Cette citation de Xénophon (IVe siècle) montre la place essentielle d’Homère dans l’éducation grecque, et ce jusqu’au 1er siècle av. J.C. Dès le VIe siècle, on peut lire Homère, grâce à la mise par écrit de L’Iliade et de L‘Odyssée. Le passage de l’oral à l’écrit n’est donc pas un frein à la transmission des récits d’Homère. Sa mission éducative continue au contraire et se répand d’autant plus que le poète n’est plus le seul à pouvoir raconter les récits homériques. On peut également les lire, et ces livres deviennent la base de l’éducation grecque. Les jeunes grecs lisent Homère et apprennent par cœur la totalité de l’Iliade et l’Odyssée, comme l’affirme Xénophon. Platon lui-même connaît très bien Homère, et Socrate, dans les dialogues platoniciens, cite régulièrement Homère, notamment dans le Ion.

L’éducation homérique

Mais qu’apprend-t-on en lisant Homère ? Trois formes d’éducation peuvent être distinguées : une éducation morale, religieuse et historique. L’éducation morale, tout d’abord, permet aux lecteurs des récits homériques d’apprendre à bien se conduire, à travers l’exemple des héros, modèles de vertu. L’éducation religieuse, ensuite, permet de savoir comment se comporter face aux dieux, et de connaître les différentes divinités grecques. L’éducation historique, enfin, permet aux lecteurs de l’Iliade et de l’Odyssée de connaître les événements importants de leur passé.

> EXTRAIT DE DONNÉES

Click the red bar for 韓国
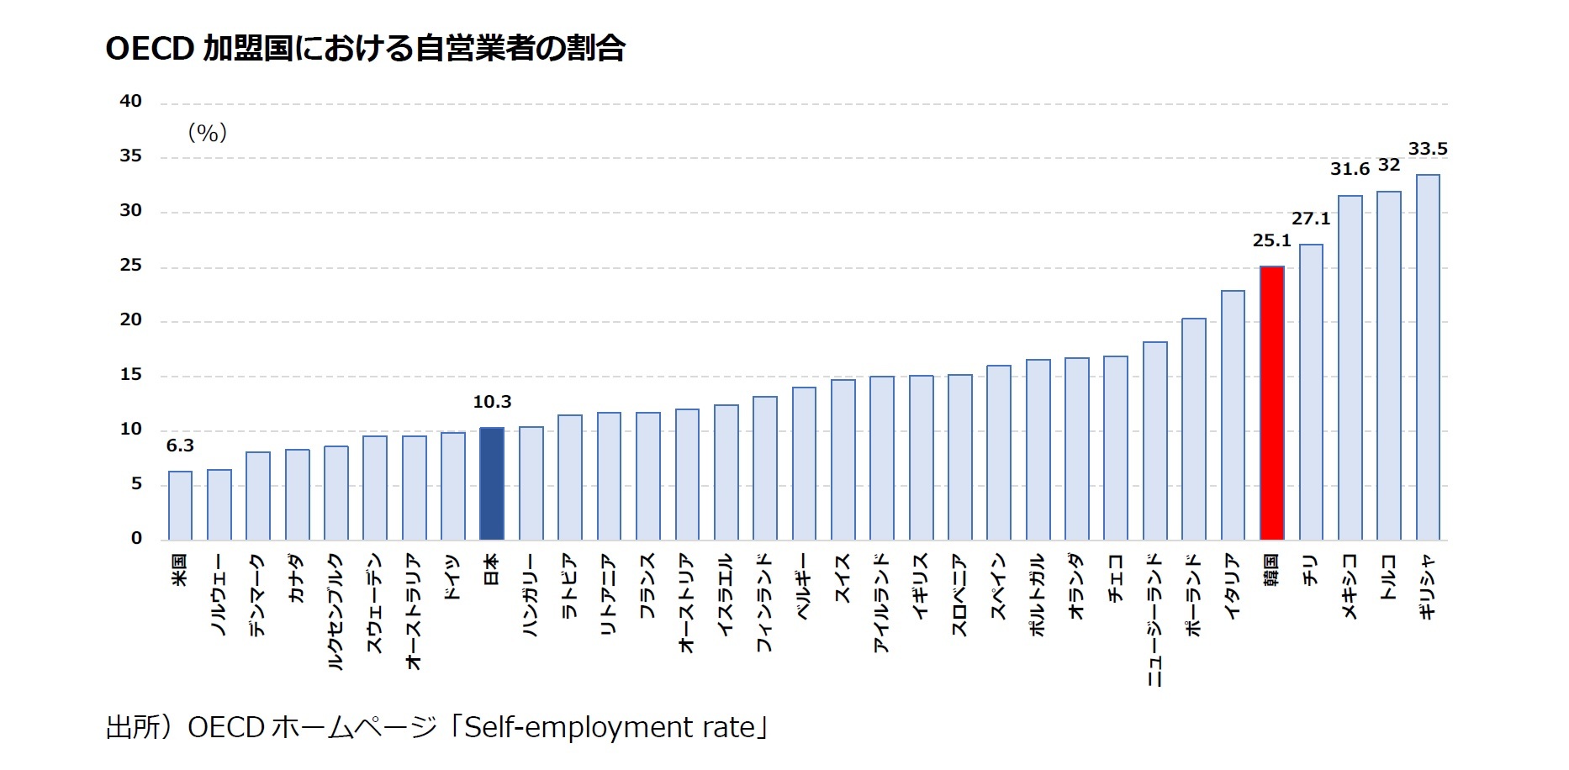click(x=1271, y=403)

> CONSIGNE 1
Dans le texte sur Homère et l'éducation grecque, réécrivez sous forme de liste le paragraphe qui commence par « Mais qu'apprend-t-on en lisant Homère ? » en conservant ses informations principales.
> CONSIGNE 2
D'après le texte sur Homère et l'éducation grecque, dans quel dialogue platonicien Socrate cite-t-il notamment Homère ?
> CONSIGNE 3
Poursuivez le texte sur Homère et l'éducation grecque à la suite de sa dernière phrase.

> RÉPONSE ATTENDUE 1
Trois formes d'éducation tirées de la lecture d'Homère :
- Éducation morale : apprendre à bien se conduire grâce à l'exemple des héros, modèles de vertu.
- Éducation religieuse : savoir comment se comporter face aux dieux et connaître les différentes divinités grecques.
- Éducation historique : connaître les événements importants du passé grâce à l'Iliade et à l'Odyssée.

> RÉPONSE ATTENDUE 2
Dans le Ion.

> RÉPONSE ATTENDUE 3
Homère, éducateur de la Grèce

Pour exemplifier l’éducation transmise à travers la lecture des œuvres d’Homère, je prendrais l’exemple de l’éducation morale transmise notamment par l’Iliade. Le respect de la tradition, de la loi et de la religion sont trois aspects importants de l’éducation morale transmise par les épopées homériques. Concernant le respect des traditions, on trouve au chant VI de l’Iliade un bel exemple de comportement vertueux :

«Diomède au puissant cri de guerre aussitôt est en joie. Il enfonce sa javeline dans la terre nourricière, et au pasteur d’hommes, il adresse ces mots apaisants : ”Oui, oui, tu es pour moi un hôte héréditaire, et depuis longtemps. Le divin Oenée reçut jadis en son manoir ce Bellérophon sans reproche. Il l’y retint vingt jours, et ils se firent l’un à l’autre de magnifiques présents. (…) Ainsi je suis ton hôte au cœur de l’Argolide et tu es le mien en Lycie, le jour où j’irai jusqu’en ce pays. Évitons dès lors tous les deux la javeline l’un de l’autre, même au milieu de la presse. (…) Troquons plutôt nos armes, afin que tous sachent ici que nous nous flattons d’être des hôtes héréditaires.” Ayant ainsi parlé, ils sautent de leurs chars, se prennent les mains, engagent leur foi.» (Homère, Iliade, chant VI, vers 212-233)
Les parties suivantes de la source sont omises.